Around 20 girls are gathered in the gym at the Dallas International School. Two are hanging on a trapeze, one is wrapped in an aerial rope, a few are suspended from lyra — aerial hoops — and another is on a mat in the corner whirling gold hula hoops from various limbs.
When one thinks of circus performers, they often think of goofy clowns and ambidextrous jugglers. But the after-school circus program at DIS shows the physical strength, coordination, and training that truly goes into performing.
All of this is overseen by Fanny Kerwich, who founded the after-school program in 2000. An eighth-generation circus performer from France, Kerwich decided she wanted to introduce the art of circus performing to Dallas following a career touring around the world.
“I do have an emotional attachment to the school because this is where I started,” said Kerwich, who founded the Lone Star Circus six years after her start at DIS.
The beginning of practice finds all students practicing floor work, focusing on flexibility, poise, and strength through somersaults, splits, and other routines. Then the class divides into groups. Various instructors — all professional performers with different skill sets — work with the students on different specialties while Kerwich observes.
During the first semester of each school year, students have an opportunity to try all the different acts. During their second semester, students decide what they would like to focus on for the annual performance in the spring. Kerwich encourages the students to try their hand at all the different specialties.
While the class does act as a form of physical education, to Kerwich, it isn’t just another form of exercise.
“It’s a good way for expression and artistry,” she said. “[Dallas International School] is a school that gives a lot of opportunity to the arts.”
The after-school program consists of two classes each Thursday evening — the first for the younger students, and the second for the advanced.
For some DIS students, like 14-year-old Clair McFadden, these classes aren’t just an extracurricular activity.
“This is my dream,” she said. She pulls out a mat and exhibits her contortion skills, standing on one leg and bringing the other up and parallel to her body, slowly pulling it past her head to the other shoulder.
The DIS eighth-grader has been a part of the program since kindergarten.
“It really gives me a chance to be passionate about something,” McFadden said. “I really feel like I belong here and I can really show who I really am without being judged.”
For others, such as DIS seventh-grade student Camille Hernandez, the class is more recreational than vocational.

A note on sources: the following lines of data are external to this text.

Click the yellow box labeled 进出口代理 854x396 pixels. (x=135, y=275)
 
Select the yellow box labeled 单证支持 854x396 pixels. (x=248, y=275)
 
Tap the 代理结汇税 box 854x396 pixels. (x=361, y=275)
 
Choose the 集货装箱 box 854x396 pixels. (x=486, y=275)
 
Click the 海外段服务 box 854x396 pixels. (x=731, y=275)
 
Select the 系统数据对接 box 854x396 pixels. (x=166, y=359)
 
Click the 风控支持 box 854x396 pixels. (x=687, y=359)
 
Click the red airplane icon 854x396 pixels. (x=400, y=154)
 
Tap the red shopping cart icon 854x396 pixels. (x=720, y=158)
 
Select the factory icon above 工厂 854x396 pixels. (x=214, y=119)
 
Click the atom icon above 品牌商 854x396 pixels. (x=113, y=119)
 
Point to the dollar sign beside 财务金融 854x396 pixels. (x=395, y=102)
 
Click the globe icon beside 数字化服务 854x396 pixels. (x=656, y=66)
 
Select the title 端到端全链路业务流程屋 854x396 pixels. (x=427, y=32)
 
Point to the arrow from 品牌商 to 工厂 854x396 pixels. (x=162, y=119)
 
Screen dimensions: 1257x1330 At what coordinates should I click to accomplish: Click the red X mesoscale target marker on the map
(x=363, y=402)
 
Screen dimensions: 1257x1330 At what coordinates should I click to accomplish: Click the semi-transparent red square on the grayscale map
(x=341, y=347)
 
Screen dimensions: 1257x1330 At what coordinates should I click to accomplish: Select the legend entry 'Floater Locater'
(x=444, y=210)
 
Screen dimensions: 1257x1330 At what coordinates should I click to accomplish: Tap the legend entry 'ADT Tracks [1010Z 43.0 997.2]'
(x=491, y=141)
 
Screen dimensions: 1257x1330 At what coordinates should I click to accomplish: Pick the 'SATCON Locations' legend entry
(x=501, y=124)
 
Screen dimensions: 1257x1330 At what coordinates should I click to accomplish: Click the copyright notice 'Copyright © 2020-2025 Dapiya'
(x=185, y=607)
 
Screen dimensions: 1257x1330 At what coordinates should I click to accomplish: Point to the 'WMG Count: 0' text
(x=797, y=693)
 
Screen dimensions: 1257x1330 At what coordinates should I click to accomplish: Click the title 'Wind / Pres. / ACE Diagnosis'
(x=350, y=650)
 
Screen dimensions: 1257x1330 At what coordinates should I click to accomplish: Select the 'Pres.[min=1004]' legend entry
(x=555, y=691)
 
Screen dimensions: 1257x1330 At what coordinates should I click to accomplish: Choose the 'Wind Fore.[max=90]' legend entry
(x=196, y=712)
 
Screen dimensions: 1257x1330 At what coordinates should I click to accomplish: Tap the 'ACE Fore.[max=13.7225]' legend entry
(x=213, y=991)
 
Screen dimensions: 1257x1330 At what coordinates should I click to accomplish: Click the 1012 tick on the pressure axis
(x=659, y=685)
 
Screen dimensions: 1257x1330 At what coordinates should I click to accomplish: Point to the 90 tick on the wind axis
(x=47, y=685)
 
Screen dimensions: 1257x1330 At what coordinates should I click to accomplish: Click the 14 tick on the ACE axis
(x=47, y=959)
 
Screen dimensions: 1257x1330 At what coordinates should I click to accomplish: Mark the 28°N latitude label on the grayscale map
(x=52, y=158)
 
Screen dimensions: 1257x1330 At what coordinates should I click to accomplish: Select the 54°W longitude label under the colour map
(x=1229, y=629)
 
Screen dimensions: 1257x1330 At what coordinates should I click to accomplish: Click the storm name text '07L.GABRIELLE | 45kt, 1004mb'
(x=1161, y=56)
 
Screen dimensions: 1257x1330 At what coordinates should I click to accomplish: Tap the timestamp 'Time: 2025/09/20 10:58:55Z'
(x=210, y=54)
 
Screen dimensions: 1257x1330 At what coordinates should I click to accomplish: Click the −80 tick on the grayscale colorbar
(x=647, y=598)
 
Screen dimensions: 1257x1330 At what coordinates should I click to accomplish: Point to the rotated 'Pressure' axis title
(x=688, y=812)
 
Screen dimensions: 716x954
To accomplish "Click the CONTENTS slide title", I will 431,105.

The 13-year-old has been attending classes for nine years. She says the class has taught her flexibility and tricks.
While Hernandez said she doesn’t plan to make a profession of performing, “it’s something that I plan to keep doing until I graduate.”
As the practice nears conclusion, Kerwich said she is proud of the success of the program. She adds that it couldn’t have been done without the support of the school.
“Every year it’s been a success and a joyful moment,” Kerwich said. “My goal throughout the program is to provide the best quality training you can have in the U.S. The program we have here in DIS is one of the strongest in the country.”